Evah May McKowan (February 6, 1885 – February 22, 1962) was a Canadian writer.

==Early life==
Evah May Cartwright was born at Carlisle, Ontario, the daughter of George Cartwright and Clara Cartwright. As a teen she moved west with her parents and three younger sisters, and lived much of her adulthood in Cranbrook, British Columbia. She remembered skiing with her students when she was a teacher in 1903. Cartwright said that she and her sister were the first girls in the area of Kimberley, British Columbia to ski.

==Career==
McKowan published two novels. Janet of Kootenay (1919) is about a young single woman who buys and runs a farm named "Arcadia" in British Columbia, told in a series of letters to her friend back east. Janet Kirk, the title character, eventually marries a disabled veteran of World War I, making the book a "surprisingly progressive" and timely romance in its day. McKowan's second book, Graydon of the Windermere (1920) is a "bright breezy story of adventure and love", about a Toronto man who moves west.

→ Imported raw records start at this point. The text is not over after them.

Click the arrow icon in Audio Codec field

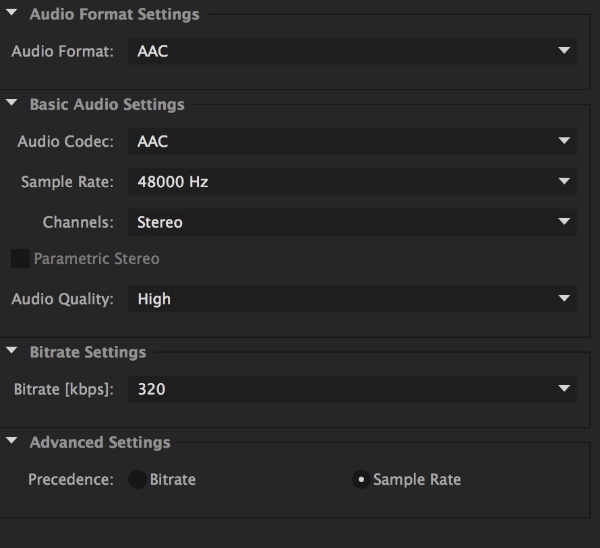[564, 141]
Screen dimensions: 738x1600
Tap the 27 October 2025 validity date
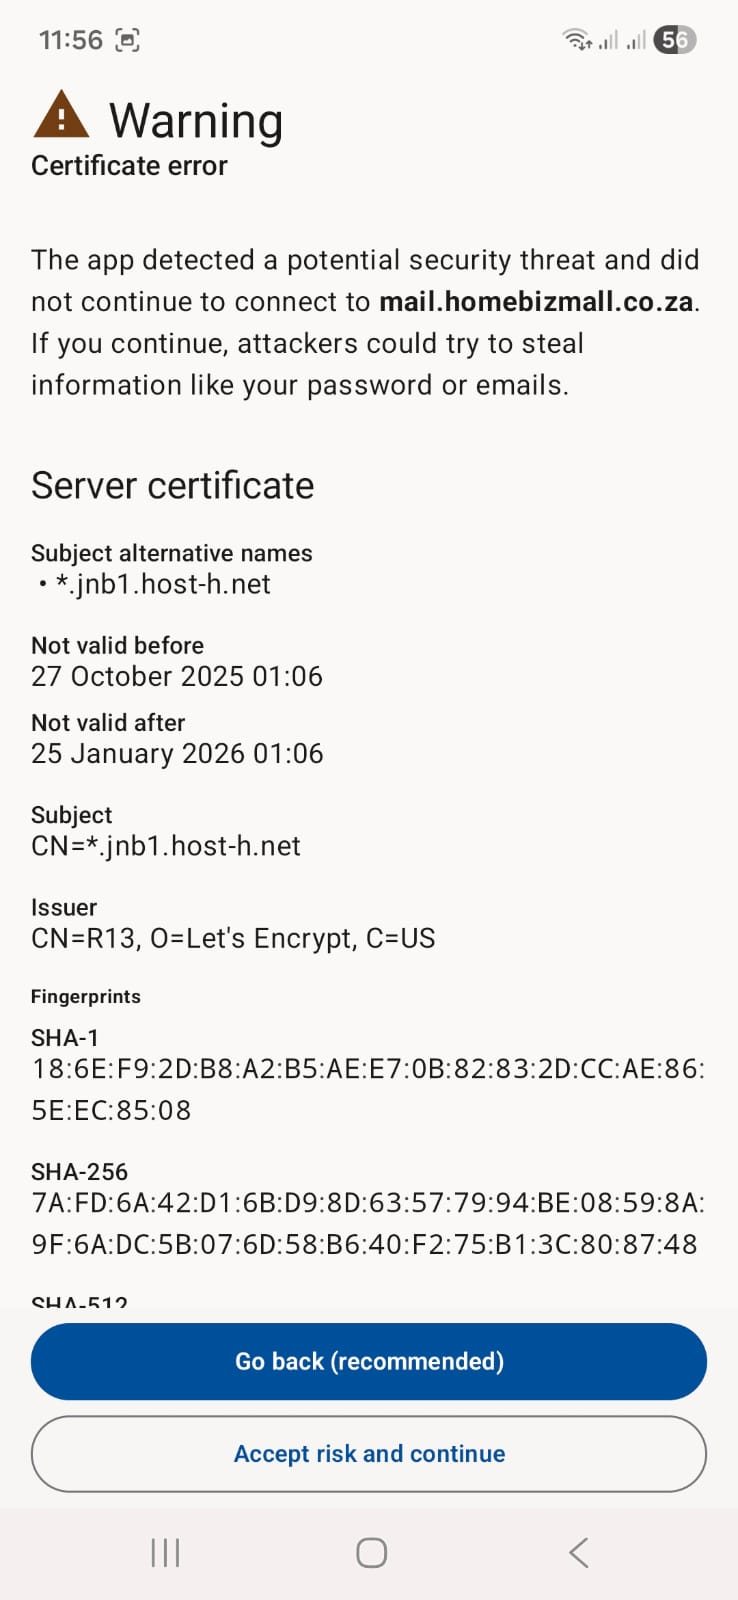[x=177, y=676]
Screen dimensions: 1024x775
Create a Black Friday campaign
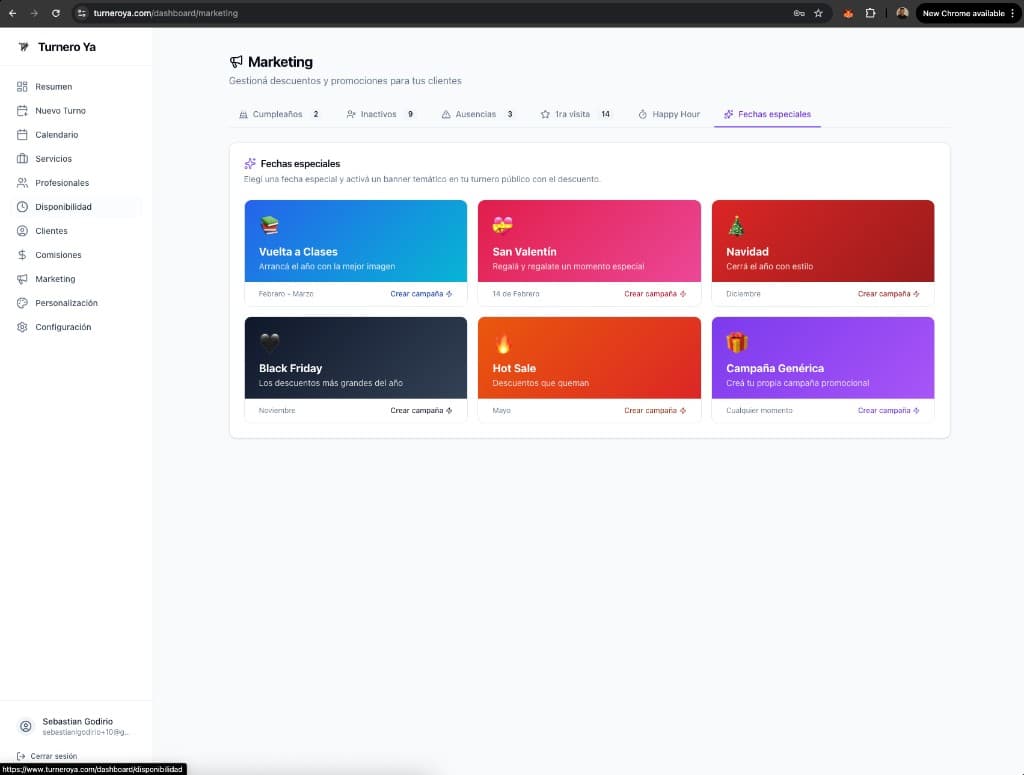(421, 411)
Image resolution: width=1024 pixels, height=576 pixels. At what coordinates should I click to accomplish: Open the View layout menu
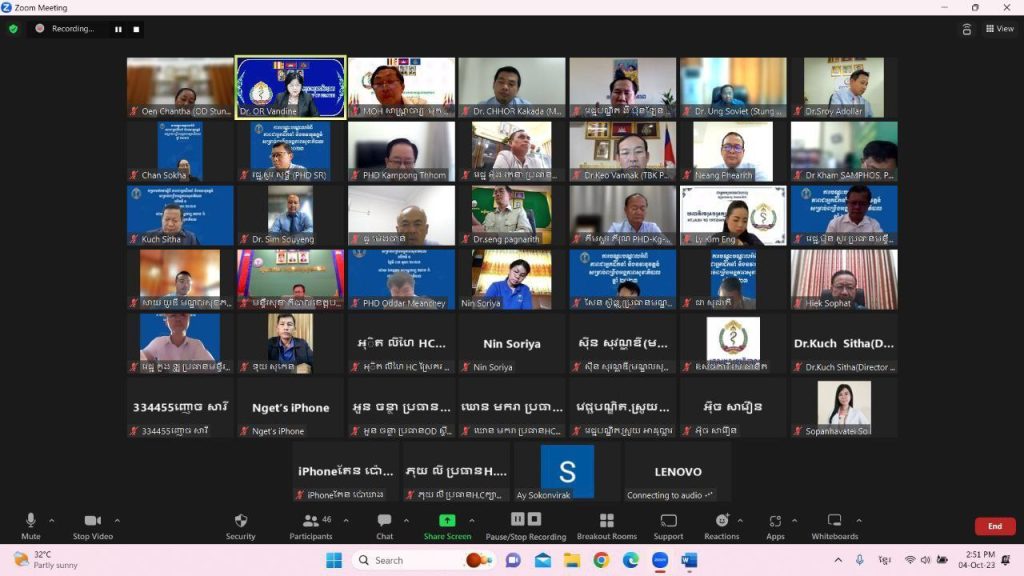[999, 29]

She served on the British Columbia provincial committee of the Canadian Authors Association, and addressed the association's annual convention in 1937. She took over as president of her husband's business, Cranbrook Sash and Door, upon his death in 1947. She sold the business in 1956.

==Personal life==
Evah Cartwright married lumberman Harry A. McKowan in 1907; they had four daughters. She was widowed in 1947, and died in Cranbrook on February 22, 1962.